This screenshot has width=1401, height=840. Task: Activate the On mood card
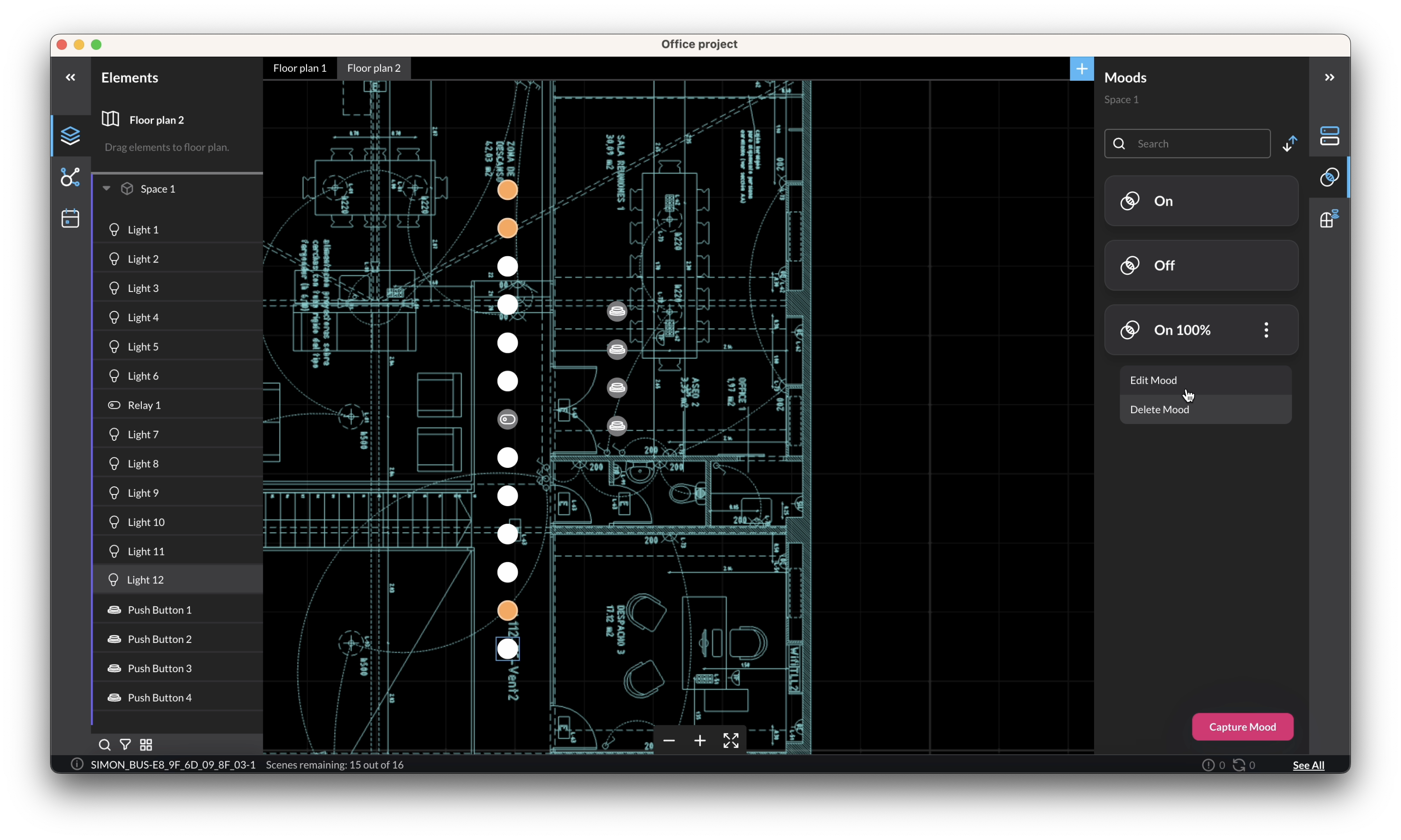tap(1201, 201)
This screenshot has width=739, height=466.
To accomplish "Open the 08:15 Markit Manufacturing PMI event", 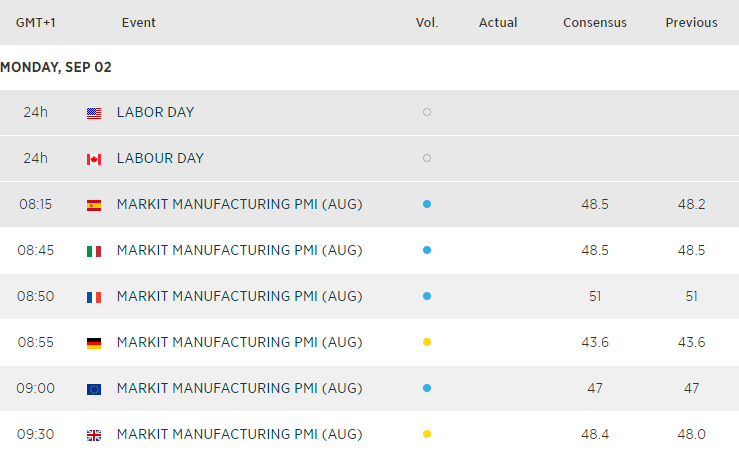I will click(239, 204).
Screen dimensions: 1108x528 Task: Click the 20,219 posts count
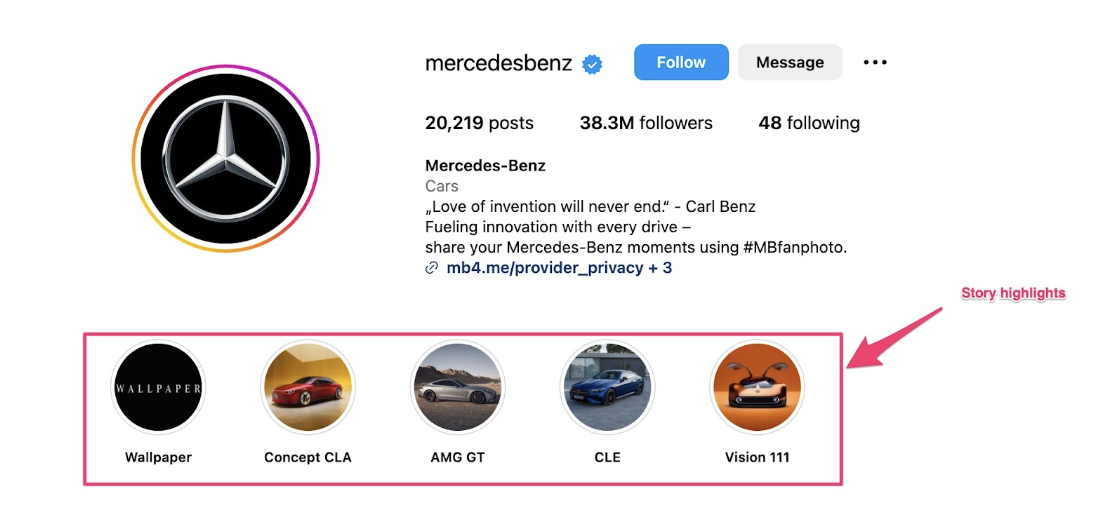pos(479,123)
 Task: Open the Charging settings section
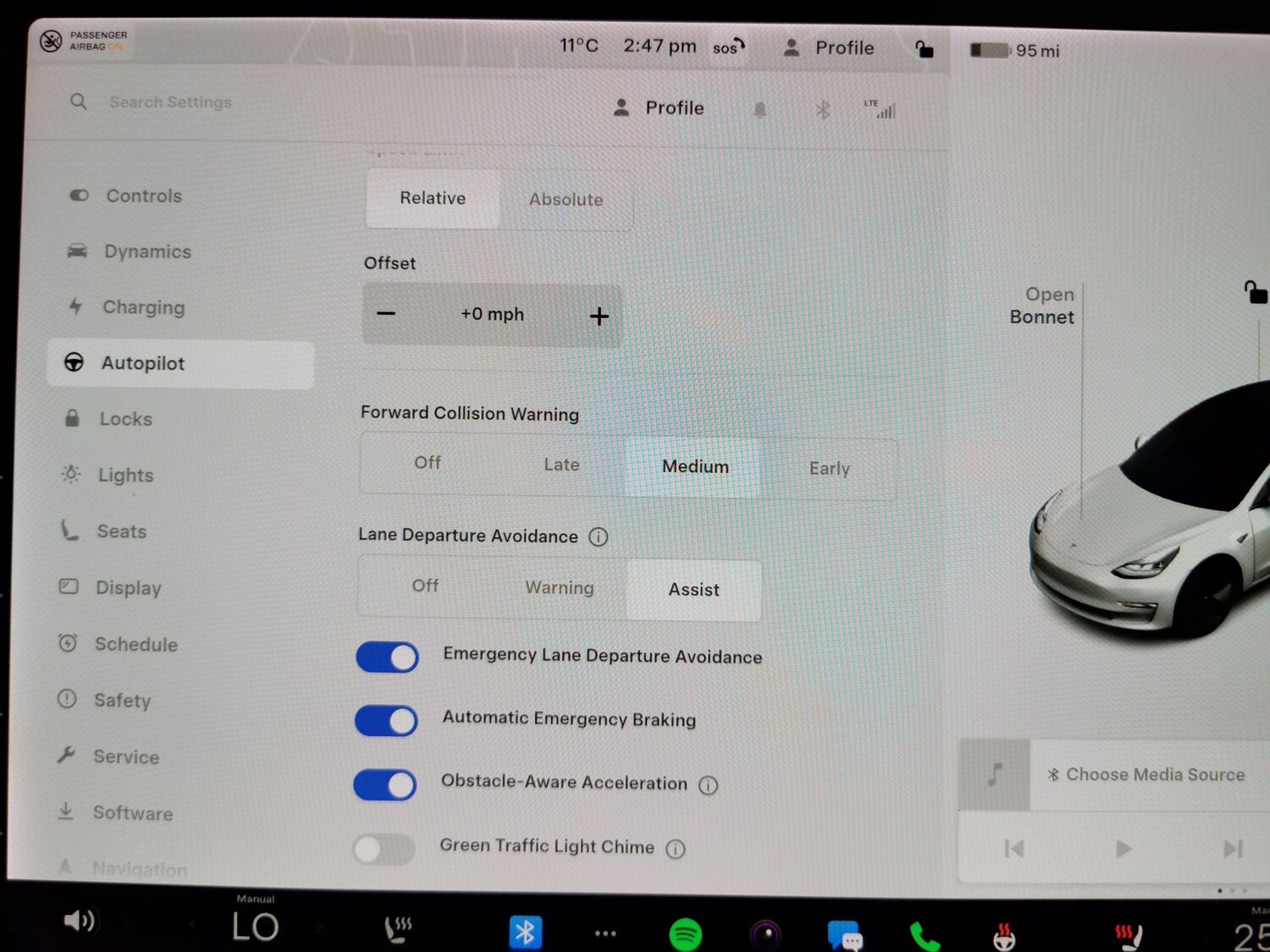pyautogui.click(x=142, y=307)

---

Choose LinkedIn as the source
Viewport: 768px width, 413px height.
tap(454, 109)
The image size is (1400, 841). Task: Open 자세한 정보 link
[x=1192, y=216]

__Exercise prompt__. Convert the data starting at the line that contains "Screen dimensions: 1108x528" and ending at the line that contains "pyautogui.click(x=142, y=307)" into a JSON list of strings, one string per line, with blank lines left out. Omit the pictures from your answer.

__Final result__.
[
  "Screen dimensions: 1108x528 Task: Click the 20,219 posts count",
  "pos(479,123)",
  " Task: Open the Charging settings section",
  "pyautogui.click(x=142, y=307)"
]